While mourning doves should be plentiful, don't expect the same with ducks. Maryland tidewater areas especially will offer only meagre numbers of migrating black, mallard, pintail and teal species. The only bright spot here will be a fair population of local Virginia and Maryland river ducks, with slight increases noted in the wood duck family. Be warned, however, that black ducks cannot be hunted in Virginia during the general November 23-to-December 3 season. Special steel-shot shells are not required anywhere in Virginia this year.

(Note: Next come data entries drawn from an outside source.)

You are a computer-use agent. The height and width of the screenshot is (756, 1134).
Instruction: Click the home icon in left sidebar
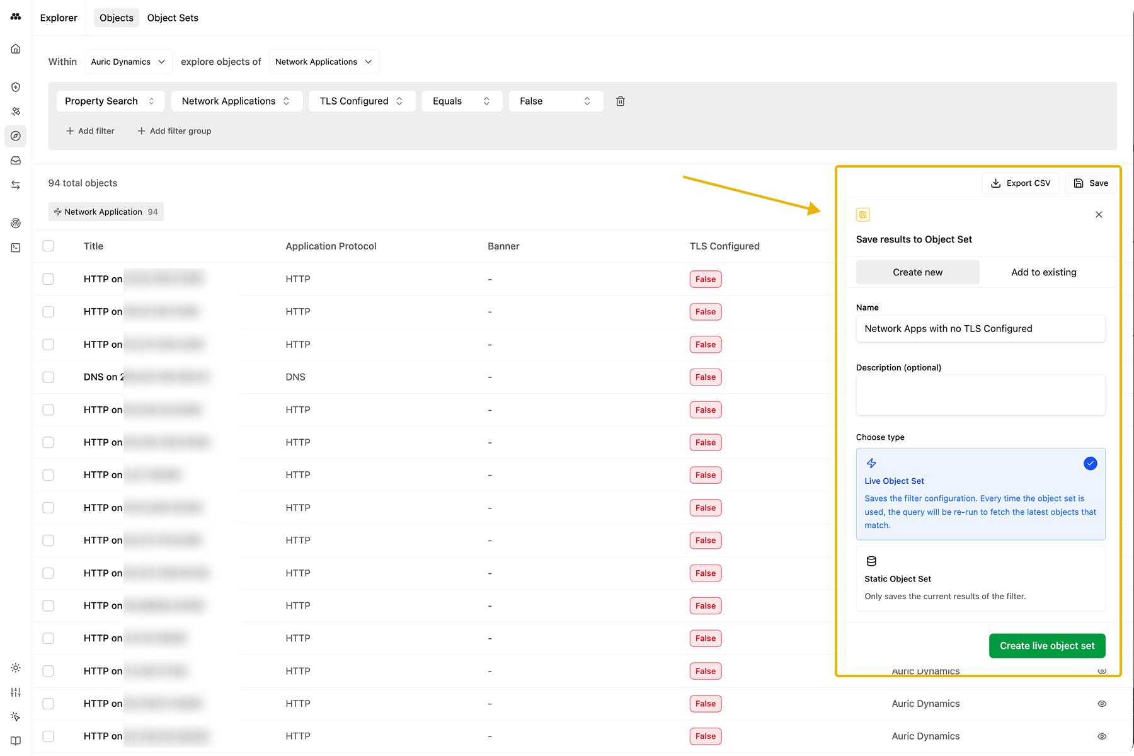pos(16,49)
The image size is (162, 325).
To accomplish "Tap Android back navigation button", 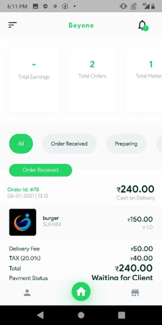I will coord(40,315).
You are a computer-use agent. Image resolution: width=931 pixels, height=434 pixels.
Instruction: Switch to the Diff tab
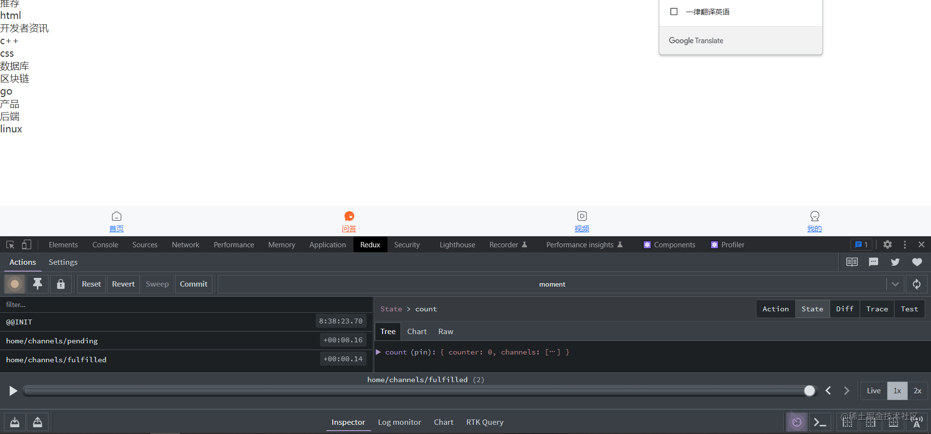pyautogui.click(x=845, y=309)
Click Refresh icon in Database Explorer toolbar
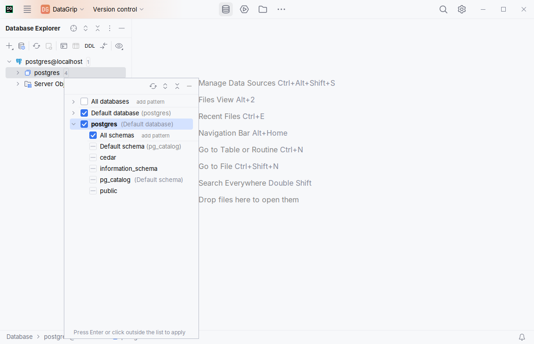 pos(37,46)
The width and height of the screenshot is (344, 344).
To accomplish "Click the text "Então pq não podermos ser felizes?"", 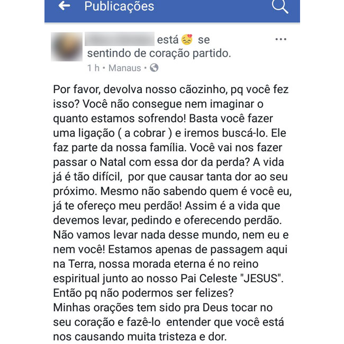I will (x=144, y=293).
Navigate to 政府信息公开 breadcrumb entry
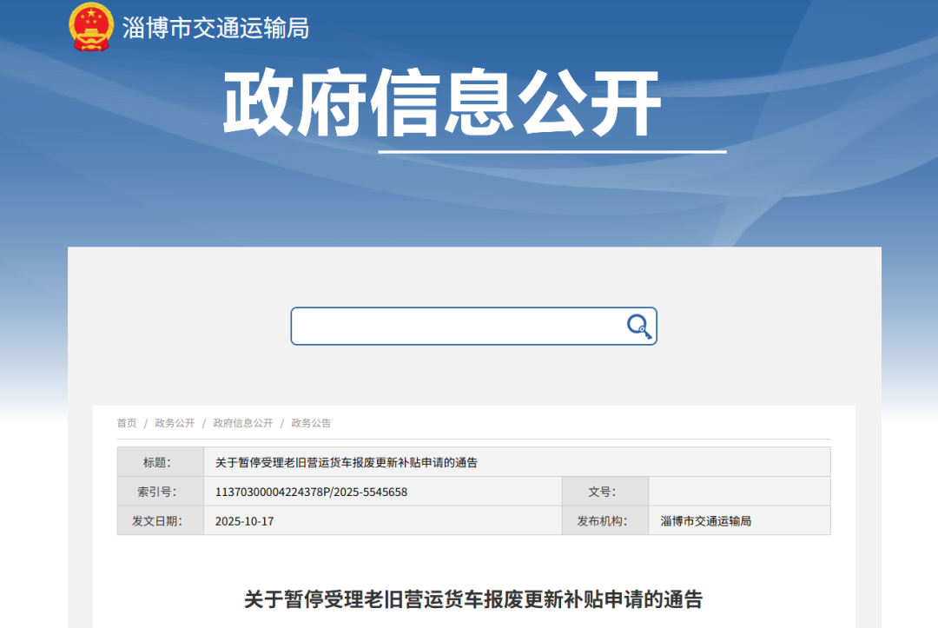This screenshot has height=628, width=938. click(244, 423)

Only medium-quality pheasant-hunting can be expected in the farm belts that stretch from lime-rich Pennsylvania to northern Maryland. Forget Virginia altogether in the pheasant department -- the state's limit of two birds per hunter per year is ample proof that pheasant broods aren't abundant. Look for increased chances for quail in all the surrounding states, especially in the Northern Neck and piedmont sectors of Virginia.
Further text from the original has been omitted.